Пришедшее в четверг вечером сообщение чуть не отправило меня в нокаут. Если бы в это время был на дороге, точно бы врезался в кого-нибудь.
«Хотел поговорить? Давай.»
Печатаю ответ дрожащими пальцами. Осознанно даю ей право выбора. Так Машке будет комфортнее:
«Когда и где?»
«Завтра в шесть в «Алых парусах». Устроит?»
Улыбаюсь во все тридцать два. Алые паруса — памятное для нас место. Это небольшая, но очень уютная кофейня недалеко от Дворцовой площади.
Машка привела меня туда на пятое или шестое наше свидание. Да и потом мы регулярно туда наведывались.
Что это — знак? Что еще не все для нас потеряно? Ведь не просто так Машка выбрала именно это место для встречи.
Надежда вспыхнула в душе с яростной силой, и я поспешно начал печатать. Еще более дрожащими пальцами.
Только с пятого раза удалось набрать сообщение без опечаток.
«Устроит. В шесть часов буду на месте как штык.»
Сообщение уходит, и повисает молчание. И я не выдерживаю, отправляю вдогонку еще одно.
«Маш, ты в порядке?»
«Да»
Сухо и лаконично. Впрочем, хотя бы так. Дальше с расспросами не лезу, чтобы не спугнуть.
Не хочется, чтобы Маша отменила встречу. Это же такой шанс. Если его упустить, то следующего можно будет ждать очень долго.
Поднимаюсь и подхожу к панорамному окну. Утыкаюсь лбом в стекло и рассматриваю потрясающую картину ночного города.
Почему-то вспоминается-то свидание на крыше. И первый сладкий поцелуй… После которого Маруська ошарашила меня признанием о своей невинности.
Господи, столько лет прошло, а воспоминания такие яркие до сих пор. Живые…
Потому что я и правда люблю. Влюбился тогда и люблю до сих пор.
Чертов развод был сделан в период помутнения рассудка, не иначе. Будь он трижды проклят.

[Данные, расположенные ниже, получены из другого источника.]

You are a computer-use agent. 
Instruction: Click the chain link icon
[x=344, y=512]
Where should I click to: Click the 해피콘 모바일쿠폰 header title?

Как я мог позволить отцу меня заморочить? Ну вот как? Как мог ослепнуть в мгновение ока и решить, что между мной и Машкой только секс, и больше ничего?
Хочется обзывать себя последними словами, только это не поможет. Не вернет мне жену и шесть потерянных лет.
Машка, Машенька, Маруська… — закрываю глаза и шепчу в пустоту. Будто жена может услышать меня на расстоянии. — Прости меня за все, девочка моя. Дай нам еще один шанс. Последний. На этот раз я не облажаюсь, клянусь…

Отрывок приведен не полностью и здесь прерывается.